DUSHANBE (TCA) — Authorities in Tajikistan have barred citizens under the age of 40 from performing this year’s annual hajj pilgrimage to Mecca, RFE/RL’s Tajik Service reported.
Tajikistan’s Committee on Religious Affairs told RFE/RL on June 20 that the decision was made to give older Tajik Muslims more of a chance to undertake the pilgrimage, as Saudi authorities are putting in place stricter quotas.
But many in the Central Asian state believe the ban is an attempt to prevent instances of radicalization among younger generations.
In the past years, the Tajik government has routinely imposed age restrictions for devout Muslims to perform hajj.

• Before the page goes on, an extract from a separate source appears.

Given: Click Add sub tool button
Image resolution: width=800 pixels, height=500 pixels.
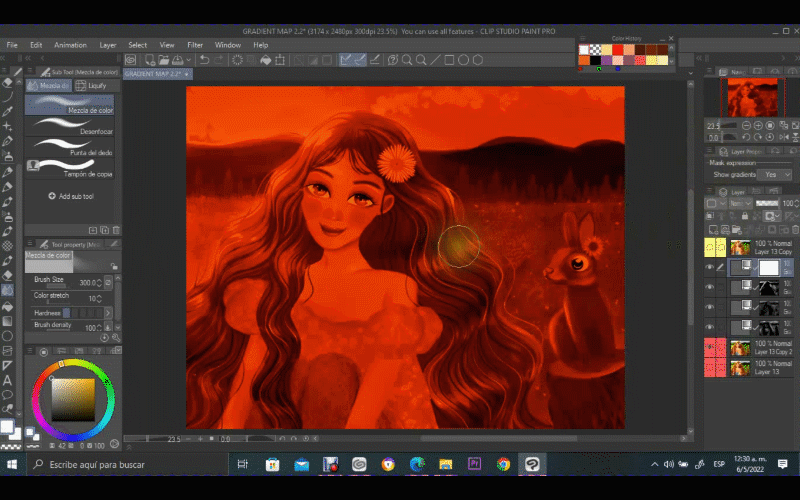Looking at the screenshot, I should click(x=70, y=196).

In 2015, the minimum age was 35.
Tajik President Emomali Rahmon’s government has repeatedly called for the strengthening of secular principles in the mostly Muslim country of 8.5 million.
Tajikistan has banned head scarves for schoolgirls, barred minors from mosques, and forced thousands of students to return home from Islamic schools abroad in recent years amid reports that many Tajiks have joined Islamic State extremists in Iraq and Syria.
Tajik authorities recently said that hundreds of Tajikistan citizens were fighting with Islamic State militants in Syria, and there is a threat that they would bring in extremism and terrorism back home if they return to their home country.